Paul es de estas perlitas de cine desasosegado que a veces llegan a los cines y que caen bien porque están diseñadas para ello. Esta en concreto es fruto de la dulce nostalgia por la ciencia ficción ochentera filtrada por el sentido del humor desenfadado de Simon Pegg y Nick Frost, la pareja responsable de Zombies Party (Edgar Wright, 2004) y Arma Fatal (Edgar Wright, 2007), ambas caracterizadas por mirar de reojo al cine de género y convertir sus clichés en instrumentos de parodia fluida, entrañable y reconocible.
Paul es una road movie por la memoria de los fans de la ciencia ficción, amenizada con diálogos ágiles y situaciones llevaderas sin atisbo de tensión dramática ni perspectivas de sorpresa que fácilmente pueden ser olvidadas vistas con cierta distancia. Lo que sobrevive de Paul es precisamente son los recuerdos que estimula con su abundante cantidad de guiños y homenajes a otras películas del género, las verdaderas protagonistas de este pastiche junto con un extravagante alienígena que recuerda más a Roger de American Dad que a E.T..
En definitiva, todo lo genuino de Paul son premisas y elementos vehiculares para volver a ver E.T., Encuentros en la Tercera Fase, Star Trek, Star Wars, Expediente X u otras más ocultas como Mi amigo Mac (Stewart Raffill, 1988) o Platillos Volantes (Oscar Aíbar, 2003), cuya estructura y planteamiento es bastante parecido.

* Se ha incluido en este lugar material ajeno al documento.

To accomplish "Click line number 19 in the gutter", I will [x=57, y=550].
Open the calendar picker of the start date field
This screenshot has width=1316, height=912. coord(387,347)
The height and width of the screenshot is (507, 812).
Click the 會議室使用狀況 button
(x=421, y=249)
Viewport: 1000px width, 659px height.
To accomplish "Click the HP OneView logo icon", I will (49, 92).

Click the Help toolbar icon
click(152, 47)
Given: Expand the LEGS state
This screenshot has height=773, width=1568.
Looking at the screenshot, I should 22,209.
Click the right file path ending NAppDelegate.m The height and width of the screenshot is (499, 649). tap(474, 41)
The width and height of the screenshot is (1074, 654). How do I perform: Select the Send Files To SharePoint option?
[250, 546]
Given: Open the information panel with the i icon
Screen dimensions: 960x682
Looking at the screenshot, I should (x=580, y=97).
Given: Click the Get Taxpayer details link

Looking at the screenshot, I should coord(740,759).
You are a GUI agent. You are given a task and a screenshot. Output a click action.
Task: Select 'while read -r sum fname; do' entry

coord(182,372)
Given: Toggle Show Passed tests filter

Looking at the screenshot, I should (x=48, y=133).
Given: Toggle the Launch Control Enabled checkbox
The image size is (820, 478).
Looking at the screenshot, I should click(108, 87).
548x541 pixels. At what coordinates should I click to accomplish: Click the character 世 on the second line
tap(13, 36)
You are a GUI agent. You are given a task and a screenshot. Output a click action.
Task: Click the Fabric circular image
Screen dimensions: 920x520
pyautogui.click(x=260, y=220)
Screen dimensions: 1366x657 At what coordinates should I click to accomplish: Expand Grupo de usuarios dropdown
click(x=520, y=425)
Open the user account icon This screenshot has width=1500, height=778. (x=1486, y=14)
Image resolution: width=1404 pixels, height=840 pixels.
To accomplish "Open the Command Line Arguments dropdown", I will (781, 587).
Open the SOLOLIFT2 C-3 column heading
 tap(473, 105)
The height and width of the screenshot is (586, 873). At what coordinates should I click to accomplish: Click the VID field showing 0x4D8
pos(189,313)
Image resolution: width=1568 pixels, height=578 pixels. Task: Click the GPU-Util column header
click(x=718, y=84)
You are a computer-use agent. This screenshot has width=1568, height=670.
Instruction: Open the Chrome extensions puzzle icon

Insisto en que pesar de la sonrisa simpática que dibuja, Paul sólo invita a mirar atrás y a los lados porque le falta entidad propia. Cabría preguntarse si hay espacio en este siglo XXI para la comedia inocente, acostumbrados al humor sanguinario de Padre de Familia, The Office, Modern Family, al cine paródico de Stephen Chow o a los retratos de perdedores que el propio Gregg Mottola (director de Paul) consiguió brillantemente en Supersalidos o, de forma más comedida, en Adventureland.
Quizá el humor inofensivo ya no tiene lugar en la ficción contemporánea. Yo me inclino a pensar, dada la indiferencia dominante con la que con la distancia veo Paul, es que ya no somos tan inocentes, no sé por qué, y que el cine ingenuo y juvenil que se hacía en los ochenta no puede hacerse hoy en día porque no nos emocionamos del mismo modo, y esto lo demuestran películas como esta, que la sonrisa que pueda dibujar se borra en el momento en que sales a tomarte una cerveza.
Y dicho esto, estoy deseando que venga J.J. Abrams con Super 8 y me obligue a comerme mis palabras. De corazón lo digo.